NSF HSI program seeks to improve efforts aimed at enhancing the preparation, participation, and contributions of groups that have been historically excluded and/or underserved in the STEM enterprise. As such, proposers are encouraged to use an intersectional lens[ 2 ] perspective in designing proposals across all tracks in the HSI program. Intersectionality is an approach that considers the interconnectedness of overlapping social identities and can help shape a project's design and conceptualization of inclusivity to better serve students at HSIs. An intersectional approach to institutional transformation in a student-centered learning environment could significantly support the ability to leverage the full spectrum of diverse talent that society has to offer which helps to increase the diversity of undergraduate STEM degrees awarded and STEM professionals across the nation.

The Equitable Transformation in STEM Education (ETSE) solicitation accepts proposals in four tracks. Additional opportunities for planning and conference proposals are also discussed below.

• Departmental/Division Transformation Track (DDTT): This new track focuses on strengthening STEM education through the transformation of academic departments or divisions which are in turn shaped by the personnel, leadership, practices, and disciplinary culture of these distinct and often interconnected units.
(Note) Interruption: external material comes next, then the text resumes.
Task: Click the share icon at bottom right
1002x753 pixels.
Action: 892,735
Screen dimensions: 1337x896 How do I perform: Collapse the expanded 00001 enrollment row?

These projects should provide opportunities for departments and divisions to scrutinize their policies and practices, invest in current and future leaders, and challenge narrow or exclusionary disciplinary norms that can sustainably drive positive student outcomes.
• Institutional Transformation Track (ITT) : The Institutional Transformation track should articulate a vision for unifying academic equity research, practice, and policy to strengthen an institutional understanding of student learning outcomes from the context of the diverse community it serves. These projects seek to 1) support the planning and implementation of institutional research infrastructure efforts which results in institution-wide efforts toward broadening participation in STEM and 2) engage students in STEM undergraduate best practices and effectively guide students toward careers in STEM and/or graduate programs.
• Emerging Faculty Research Track (EFRT ): The EFRT track is a new track that invites proposals from individual investigators at 2- and 4-year PUIs, including community colleges, to engage in STEM research, including undergraduate STEM education or STEM broadening participation research. The specific objectives of EFRT projects should (1) enhance faculty opportunities at PUIs and two-year colleges to conduct STEM Research, STEM education research and/or Broadening Participation research and (2) improve understanding of factors that advance positive student learning outcomes and effective STEM broadening participation efforts.
• HSI Program Resource Hubs (HSI Hubs) : Hub projects should be designed to promote research and support collaboration within the HSI community, including prospective PIs, to build capacity at HSIs. The HSI-Hubs will support initiatives and activities that address any area(s) of need in the HSI community, identified by the proposer and community, and supported by evidence. These should be designed to effectively serve the HSI STEM communities and increase the participation of the full spectrum of diverse talent to include historically underrepresented individuals/communities in STEM.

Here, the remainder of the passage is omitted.